◆ CONSEGNA DELL'ESERCIZIO
Puoi trascrivere parola per parola il passo dell'estratto sul mestiere dell'imprenditore, a partire da "Azzeccare le decisioni" e fino a "ricerca in Italia?"?

◆ ESTRATTO DEL TESTO
· · · · ·

Azzeccare le decisioni nel minor tempo possibile. Fa questo, oggi, un imprenditore?
«Il nostro mestiere è molto cambiato con l’apertura dei mercati e le nuove potenze emergenti. Un buon imprenditore, ad ogni modo, deve sempre, quotidianamente, chiedersi dove andare, quale strada prendere. Anche perché oggi, più di prima, se si sbaglia una mossa si finisce automaticamente fuori mercato. Le scelte vanno innanzitutto azzeccate e concretizzate velocemente. In Diatech, tanto per dire, abbiamo fatto quattro importanti salti tecnologici in otto anni. Perché evolversi costantemente è una prerogativa di chi, come noi, fa innovazione».
Quanto è difficile fare ricerca in Italia?

· · · · ·

◆ VOCI FORNITE
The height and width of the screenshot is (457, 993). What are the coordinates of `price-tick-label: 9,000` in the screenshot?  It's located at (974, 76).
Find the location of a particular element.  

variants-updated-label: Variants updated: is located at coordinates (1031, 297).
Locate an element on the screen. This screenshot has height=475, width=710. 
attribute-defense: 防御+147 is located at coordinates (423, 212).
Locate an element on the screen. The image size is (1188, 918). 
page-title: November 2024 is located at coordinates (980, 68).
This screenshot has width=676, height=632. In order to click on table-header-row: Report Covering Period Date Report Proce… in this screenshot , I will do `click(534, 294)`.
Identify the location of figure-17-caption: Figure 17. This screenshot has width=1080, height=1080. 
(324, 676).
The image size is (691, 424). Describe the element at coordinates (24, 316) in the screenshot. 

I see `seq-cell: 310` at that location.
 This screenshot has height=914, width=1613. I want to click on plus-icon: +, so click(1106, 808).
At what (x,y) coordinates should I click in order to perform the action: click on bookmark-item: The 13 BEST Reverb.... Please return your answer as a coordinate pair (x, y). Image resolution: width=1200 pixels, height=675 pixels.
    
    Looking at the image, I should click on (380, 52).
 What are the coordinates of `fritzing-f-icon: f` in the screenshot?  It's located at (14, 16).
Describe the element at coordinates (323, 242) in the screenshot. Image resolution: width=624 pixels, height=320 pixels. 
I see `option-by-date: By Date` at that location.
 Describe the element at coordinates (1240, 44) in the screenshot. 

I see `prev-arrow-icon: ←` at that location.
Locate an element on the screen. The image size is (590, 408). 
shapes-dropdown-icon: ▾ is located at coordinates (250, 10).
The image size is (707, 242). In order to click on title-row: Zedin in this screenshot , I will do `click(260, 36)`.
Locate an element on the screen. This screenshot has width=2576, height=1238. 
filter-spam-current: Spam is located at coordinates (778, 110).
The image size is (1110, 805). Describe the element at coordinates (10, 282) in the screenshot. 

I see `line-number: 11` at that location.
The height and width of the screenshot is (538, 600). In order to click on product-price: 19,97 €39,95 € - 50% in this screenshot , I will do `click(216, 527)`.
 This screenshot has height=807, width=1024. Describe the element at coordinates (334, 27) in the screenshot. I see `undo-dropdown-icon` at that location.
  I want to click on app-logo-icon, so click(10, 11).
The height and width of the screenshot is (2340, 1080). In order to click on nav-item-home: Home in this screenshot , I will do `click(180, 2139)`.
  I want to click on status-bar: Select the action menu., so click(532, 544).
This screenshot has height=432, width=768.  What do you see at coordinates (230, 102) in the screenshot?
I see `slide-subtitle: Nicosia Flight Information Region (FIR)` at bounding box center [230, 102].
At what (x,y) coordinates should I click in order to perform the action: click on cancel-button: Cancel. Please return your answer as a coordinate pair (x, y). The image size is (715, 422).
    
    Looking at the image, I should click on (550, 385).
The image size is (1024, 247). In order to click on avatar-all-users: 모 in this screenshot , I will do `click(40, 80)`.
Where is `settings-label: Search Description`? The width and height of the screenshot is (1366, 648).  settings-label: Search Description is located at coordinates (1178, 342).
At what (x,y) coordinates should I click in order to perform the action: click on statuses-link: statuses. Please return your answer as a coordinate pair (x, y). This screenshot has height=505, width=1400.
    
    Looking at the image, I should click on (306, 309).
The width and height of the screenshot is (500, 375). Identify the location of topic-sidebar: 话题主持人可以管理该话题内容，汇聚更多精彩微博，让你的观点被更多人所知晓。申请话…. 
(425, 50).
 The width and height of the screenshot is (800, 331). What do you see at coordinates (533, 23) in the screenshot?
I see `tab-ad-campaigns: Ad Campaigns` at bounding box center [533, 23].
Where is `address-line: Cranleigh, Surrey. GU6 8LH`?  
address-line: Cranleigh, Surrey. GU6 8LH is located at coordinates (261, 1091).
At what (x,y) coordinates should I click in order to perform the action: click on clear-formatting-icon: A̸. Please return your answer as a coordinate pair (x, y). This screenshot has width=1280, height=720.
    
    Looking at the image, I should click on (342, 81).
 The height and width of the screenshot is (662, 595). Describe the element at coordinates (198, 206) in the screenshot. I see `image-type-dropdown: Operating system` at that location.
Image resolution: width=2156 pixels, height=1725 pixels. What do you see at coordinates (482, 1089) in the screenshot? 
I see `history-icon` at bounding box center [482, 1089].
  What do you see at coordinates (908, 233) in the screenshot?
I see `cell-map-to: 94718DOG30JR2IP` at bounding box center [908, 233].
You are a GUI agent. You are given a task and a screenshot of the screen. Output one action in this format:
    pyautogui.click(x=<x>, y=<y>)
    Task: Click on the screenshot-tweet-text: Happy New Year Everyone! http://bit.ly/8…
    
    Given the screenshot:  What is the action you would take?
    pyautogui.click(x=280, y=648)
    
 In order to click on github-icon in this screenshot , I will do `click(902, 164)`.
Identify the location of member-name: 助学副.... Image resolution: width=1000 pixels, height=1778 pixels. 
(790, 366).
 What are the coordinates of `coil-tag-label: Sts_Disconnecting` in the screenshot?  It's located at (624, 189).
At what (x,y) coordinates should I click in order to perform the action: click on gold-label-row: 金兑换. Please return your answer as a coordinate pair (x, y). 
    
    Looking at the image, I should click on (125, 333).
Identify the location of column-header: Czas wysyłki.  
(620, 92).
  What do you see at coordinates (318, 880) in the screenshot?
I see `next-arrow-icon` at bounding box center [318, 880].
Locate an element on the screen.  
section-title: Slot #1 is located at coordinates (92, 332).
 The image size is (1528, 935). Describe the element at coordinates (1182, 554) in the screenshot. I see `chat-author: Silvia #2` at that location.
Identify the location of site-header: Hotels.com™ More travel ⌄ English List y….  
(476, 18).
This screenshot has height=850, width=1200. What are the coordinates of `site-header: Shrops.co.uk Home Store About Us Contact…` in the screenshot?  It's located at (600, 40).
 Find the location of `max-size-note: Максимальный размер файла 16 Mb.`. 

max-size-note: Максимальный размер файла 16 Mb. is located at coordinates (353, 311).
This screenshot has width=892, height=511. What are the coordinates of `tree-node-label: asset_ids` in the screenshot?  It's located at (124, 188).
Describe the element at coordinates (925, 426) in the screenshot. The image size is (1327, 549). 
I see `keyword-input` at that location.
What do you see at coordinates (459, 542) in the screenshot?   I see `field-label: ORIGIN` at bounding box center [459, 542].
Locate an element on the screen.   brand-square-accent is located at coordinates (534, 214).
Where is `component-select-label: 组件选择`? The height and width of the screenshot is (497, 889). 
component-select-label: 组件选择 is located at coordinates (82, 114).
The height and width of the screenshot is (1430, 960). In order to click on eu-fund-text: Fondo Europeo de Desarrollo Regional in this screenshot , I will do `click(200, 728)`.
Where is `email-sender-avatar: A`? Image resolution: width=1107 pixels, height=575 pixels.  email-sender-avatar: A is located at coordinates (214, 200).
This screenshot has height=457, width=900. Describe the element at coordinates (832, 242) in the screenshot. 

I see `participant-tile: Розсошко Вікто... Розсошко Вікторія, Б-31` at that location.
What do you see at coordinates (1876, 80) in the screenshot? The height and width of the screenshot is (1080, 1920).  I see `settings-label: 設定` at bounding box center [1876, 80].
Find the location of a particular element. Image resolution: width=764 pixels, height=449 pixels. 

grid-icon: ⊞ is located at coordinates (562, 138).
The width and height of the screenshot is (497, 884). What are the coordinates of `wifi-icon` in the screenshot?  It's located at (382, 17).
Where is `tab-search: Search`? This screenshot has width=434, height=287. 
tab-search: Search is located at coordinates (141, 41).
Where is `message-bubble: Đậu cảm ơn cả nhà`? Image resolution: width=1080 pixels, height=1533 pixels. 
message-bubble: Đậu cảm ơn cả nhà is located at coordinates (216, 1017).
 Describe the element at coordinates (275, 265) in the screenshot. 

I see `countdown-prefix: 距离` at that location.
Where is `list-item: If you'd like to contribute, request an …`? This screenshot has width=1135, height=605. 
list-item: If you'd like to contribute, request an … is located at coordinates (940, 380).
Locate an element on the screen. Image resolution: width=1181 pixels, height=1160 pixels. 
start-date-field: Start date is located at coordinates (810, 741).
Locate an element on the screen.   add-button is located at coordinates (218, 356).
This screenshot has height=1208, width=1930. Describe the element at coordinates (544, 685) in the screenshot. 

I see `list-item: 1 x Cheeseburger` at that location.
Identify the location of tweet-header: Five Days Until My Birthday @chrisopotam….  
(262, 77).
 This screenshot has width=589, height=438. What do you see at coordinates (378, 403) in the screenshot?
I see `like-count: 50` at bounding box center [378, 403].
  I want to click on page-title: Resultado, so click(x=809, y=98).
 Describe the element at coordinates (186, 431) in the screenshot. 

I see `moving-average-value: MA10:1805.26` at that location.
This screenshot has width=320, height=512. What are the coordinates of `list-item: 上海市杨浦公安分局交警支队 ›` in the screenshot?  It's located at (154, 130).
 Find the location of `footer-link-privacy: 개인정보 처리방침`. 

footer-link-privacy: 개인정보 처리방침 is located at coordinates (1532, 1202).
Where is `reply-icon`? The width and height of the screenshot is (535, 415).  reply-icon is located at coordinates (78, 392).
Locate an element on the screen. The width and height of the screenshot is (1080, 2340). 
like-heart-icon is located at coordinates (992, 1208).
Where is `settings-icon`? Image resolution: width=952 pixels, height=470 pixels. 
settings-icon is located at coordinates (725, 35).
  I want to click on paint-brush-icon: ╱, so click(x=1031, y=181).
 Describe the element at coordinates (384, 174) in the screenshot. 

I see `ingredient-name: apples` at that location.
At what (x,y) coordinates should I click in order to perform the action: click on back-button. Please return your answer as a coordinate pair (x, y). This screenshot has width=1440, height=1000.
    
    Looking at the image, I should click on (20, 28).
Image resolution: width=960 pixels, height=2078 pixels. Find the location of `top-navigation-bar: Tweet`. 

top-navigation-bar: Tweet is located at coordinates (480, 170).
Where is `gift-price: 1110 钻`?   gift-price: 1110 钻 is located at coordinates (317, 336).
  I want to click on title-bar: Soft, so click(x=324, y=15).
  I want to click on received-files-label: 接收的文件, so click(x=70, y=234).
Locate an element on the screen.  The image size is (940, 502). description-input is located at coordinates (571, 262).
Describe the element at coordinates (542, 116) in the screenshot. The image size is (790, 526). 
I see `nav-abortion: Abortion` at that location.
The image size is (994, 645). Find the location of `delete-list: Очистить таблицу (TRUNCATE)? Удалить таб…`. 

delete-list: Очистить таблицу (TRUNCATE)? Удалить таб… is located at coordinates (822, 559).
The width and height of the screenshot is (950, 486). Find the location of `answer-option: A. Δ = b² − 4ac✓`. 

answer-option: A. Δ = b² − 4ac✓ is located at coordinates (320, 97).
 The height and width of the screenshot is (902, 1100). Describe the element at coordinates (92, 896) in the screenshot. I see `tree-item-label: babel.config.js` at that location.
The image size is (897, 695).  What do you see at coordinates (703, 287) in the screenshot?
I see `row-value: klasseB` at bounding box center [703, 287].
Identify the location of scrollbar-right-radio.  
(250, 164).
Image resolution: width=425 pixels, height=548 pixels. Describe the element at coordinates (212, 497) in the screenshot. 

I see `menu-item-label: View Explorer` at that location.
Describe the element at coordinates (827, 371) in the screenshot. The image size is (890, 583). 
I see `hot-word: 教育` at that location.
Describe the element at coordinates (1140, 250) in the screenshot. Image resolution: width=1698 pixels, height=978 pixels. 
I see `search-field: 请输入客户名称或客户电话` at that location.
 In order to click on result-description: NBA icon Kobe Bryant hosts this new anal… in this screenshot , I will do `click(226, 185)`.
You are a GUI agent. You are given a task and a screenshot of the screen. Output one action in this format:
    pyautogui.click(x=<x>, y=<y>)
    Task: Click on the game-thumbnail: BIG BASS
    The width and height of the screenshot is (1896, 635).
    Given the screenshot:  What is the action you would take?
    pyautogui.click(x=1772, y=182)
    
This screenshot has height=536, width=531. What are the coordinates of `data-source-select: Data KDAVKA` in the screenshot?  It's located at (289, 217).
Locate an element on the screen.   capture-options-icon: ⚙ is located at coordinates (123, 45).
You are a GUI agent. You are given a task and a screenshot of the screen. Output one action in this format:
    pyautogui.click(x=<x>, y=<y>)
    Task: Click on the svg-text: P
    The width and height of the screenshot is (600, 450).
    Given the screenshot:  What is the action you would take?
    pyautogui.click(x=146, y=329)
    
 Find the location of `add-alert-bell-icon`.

· · · · ·

◆ SOLUZIONE DELL'ESERCIZIO
Azzeccare le decisioni nel minor tempo possibile. Fa questo, oggi, un imprenditore?
«Il nostro mestiere è molto cambiato con l’apertura dei mercati e le nuove potenze emergenti. Un buon imprenditore, ad ogni modo, deve sempre, quotidianamente, chiedersi dove andare, quale strada prendere. Anche perché oggi, più di prima, se si sbaglia una mossa si finisce automaticamente fuori mercato. Le scelte vanno innanzitutto azzeccate e concretizzate velocemente. In Diatech, tanto per dire, abbiamo fatto quattro importanti salti tecnologici in otto anni. Perché evolversi costantemente è una prerogativa di chi, come noi, fa innovazione».
Quanto è difficile fare ricerca in Italia?